Creamer’s journey shows storms are rarely ethical

Tropical Storm Sean was barely a blip at the end of the 2011 hurricane season, a disturbance that developed in early November in the South Atlantic and eventually veered northeast toward Bermuda, never getting within 200 miles of the U.S. mainland.

It was no blip, however, for the executive director of the Philadelphia Board of Ethics, J. Shane Creamer Jr., who battled 60 m.p.h. winds and 20-foot waves for four days while skippering a 42-foot sailboat through the storm.

"You've read about things like this, but you don't understand it until you go through it," Creamer said Monday, back at work but still sore from two cracked ribs - one the result of a shipboard stumble, the other suffered when he was knocked overboard by a wave in the middle of the storm.

Creamer just turned 50 and was celebrating with a 1,700-mile trip from the Chesapeake to Antigua in the Caribbean, aboard a J-42 sailboat named Baruna after the Hindu god of the sea. He had three crew members - his girlfriend, Jennifer Eckert, and two friends from Maryland's Eastern Shore.

"We were using a professional weather routing service, and they'd send e-mails to us over the satellite phone," Creamer said. "We were already in our third day, across the Gulf Stream and several hundred miles from shore, when we were advised we'd encounter a system with sustained winds over 40 knots."

When the storm hit, actual winds reached over 50 knots (50 knots equals 57.6 m.p.h.), and the waves were too high for the boat to head in any direction but downwind - luckily, south-southwest, the same general direction the party wanted to go.
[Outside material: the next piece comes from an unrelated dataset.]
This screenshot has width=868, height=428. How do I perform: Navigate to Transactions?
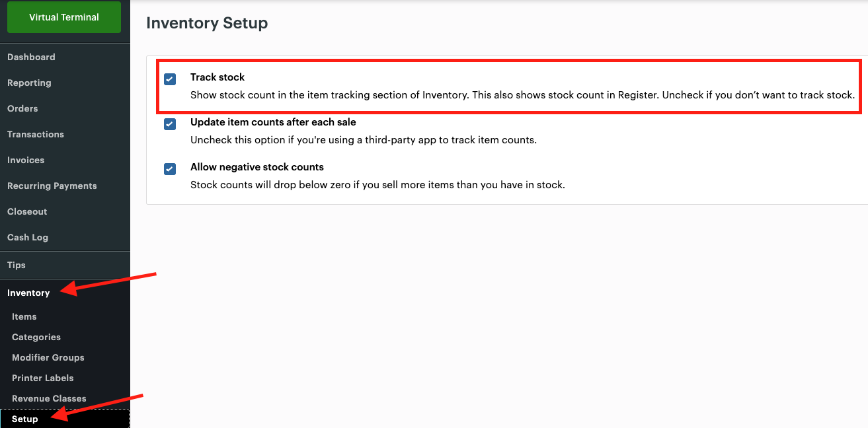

About halfway through the storm, 450 miles off the coast of Florida, a wave broke over the boat, knocking out its communication equipment and instruments. Another wave knocked the boat on its side and Creamer slipped into the water, but he was wearing a harness tethered to the boat and was able to climb back on, with help.

Eckert was hit in the pelvis by a flying refrigerator hatch, and another crew member, John Danly, was thrown from his berth into a steel ceiling rail - bending the rail but leaving himself unable to straighten his leg for the next six weeks.

The battered boat and crew limped into Antigua after 11 days, roughly on schedule. But Creamer needed five days to arrange for repairs and missed last week's meeting of the Ethics Board - the first he had missed since he got the job in 2005.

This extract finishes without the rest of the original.